Vector Spaces - Row Space and Rank

Chickentown

Hi,

I have attached a question I am working on and my solution.

I was wondering if someone could take a look and see if I am going about it right.

The matrix in question is the first one at the top of the page, I started row reduction notation straight away, sorry if this is misleading.

Thanks

TheBody

Hi there.

Please note that I have not checked your calculations to get the matrix to row echelon form.

The basis for the row space is incorrect. You read off the rows with the pivots (leading ones) in the reduced matrix. In other words the basis is:

(1,-2,0)
(0,1,1)
(0,0,1)


The basis for the column space is correct although you forgot a minus sign on the 2 in [latex]C_3[/latex].

Don't forget to write down the rank of the matrix!

Chickentown

TheBody wrote: »

Hi there.

Please note that I have not checked your calculations to get the matrix to row echelon form.

The basis for the row space is incorrect. You read off the rows with the pivots (leading ones) in the reduced matrix. In other words the basis is:

(1,-2,0)
(0,1,1)
(0,0,1)


The basis for the column space is correct although you forgot a minus sign on the 2 in [latex]C_3[/latex].

Don't forget to write down the rank of the matrix!

Ok thanks,

(1) Calculations aside you are saying the process is correct?

(2) To calculate the basis for a row space of a matrix all I have to do is; get the matrix in reduced row echelon form and then read off the rows that have '1' as a pivot - These are the basis for my row space?

(3) For column space I go back to the original matrix and use the columns that correspond with the pivots on the RREF matrix as the basis for the column space?

(4) I don't understand what the Rank a matrix actually is or how to find it, any advice on this would be greatly appreciated.

TheBody

Chickentown wrote: »

Ok thanks,

(1) Calculations aside you are saying the process is correct?

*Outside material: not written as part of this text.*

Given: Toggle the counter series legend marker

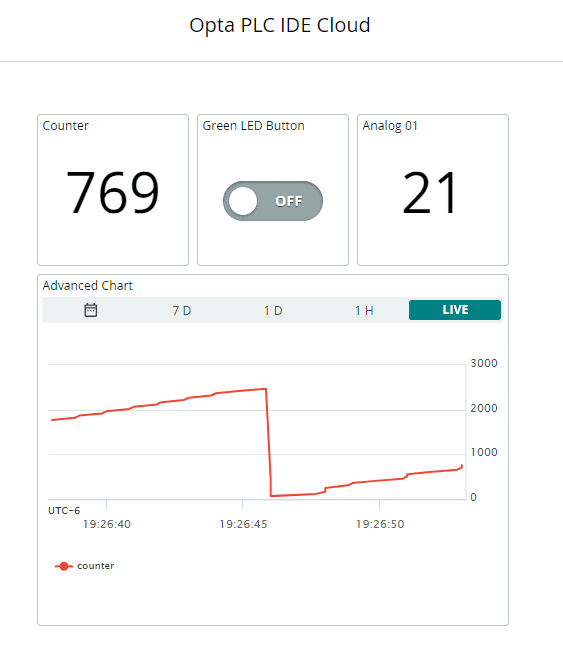Looking at the screenshot, I should tap(64, 566).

(2) To calculate the basis for a row space of a matrix all I have to do is; get the matrix in reduced row echelon form and then read off the rows that have '1' as a pivot - These are the basis for my row space?

(3) For column space I go back to the original matrix and use the columns that correspond with the pivots on the RREF matrix as the basis for the column space?

(4) I don't understand what the Rank a matrix actually is or how to find it, any advice on this would be greatly appreciated.

Everything is spot on for points 1-3.

To answer part 4, the rank of a matix is the dimension of the column space. As you have 3 vectors in the basis of the column space, the rank is 3.

Chickentown

TheBody wrote: »

Everything is spot on for points 1-3.

To answer part 4, the rank of a matix is the dimension of the column space. As you have 3 vectors in the basis of the column space, the rank is 3.

So whenever some guy asks me to get the rank of a matrix, immediately I must start thinking about getting the matrix in RREF then I just count the pivot columns and the result of this sum is the rank of the matrix.

Is it just that simple or are there some caveats attached, for example things like; in some arbitrary nXm matrix where n=m or n<m or n>m etc...

Thanks for that, you have no idea how much you have just helped me. I really appreciate it.

TheBody

Chickentown wrote: »

So whenever some guy asks me to get the rank of a matrix, immediately I must start thinking about getting the matrix in RREF then I just count the pivot columns and the result of this sum is the rank of the matrix.

Is it just that simple or are there some caveats attached, for example things like; in some arbitrary nXm matrix where n=m or n<m or n>m etc...

Thanks for that, you have no idea how much you have just helped me. I really appreciate it.

It is as simple as you said.

A good student friendly book to check out is Elementary Linear Algebra by Howard Anton and Chris Rorres. It's probably in your library.

Good luck with your studies!

Chickentown

Thanks for the advice, I will definitely look it up over the Christmas once I get my exams out of the way.

Thanks again

TheBody

No problem. Be sure to post again if you have any other questions.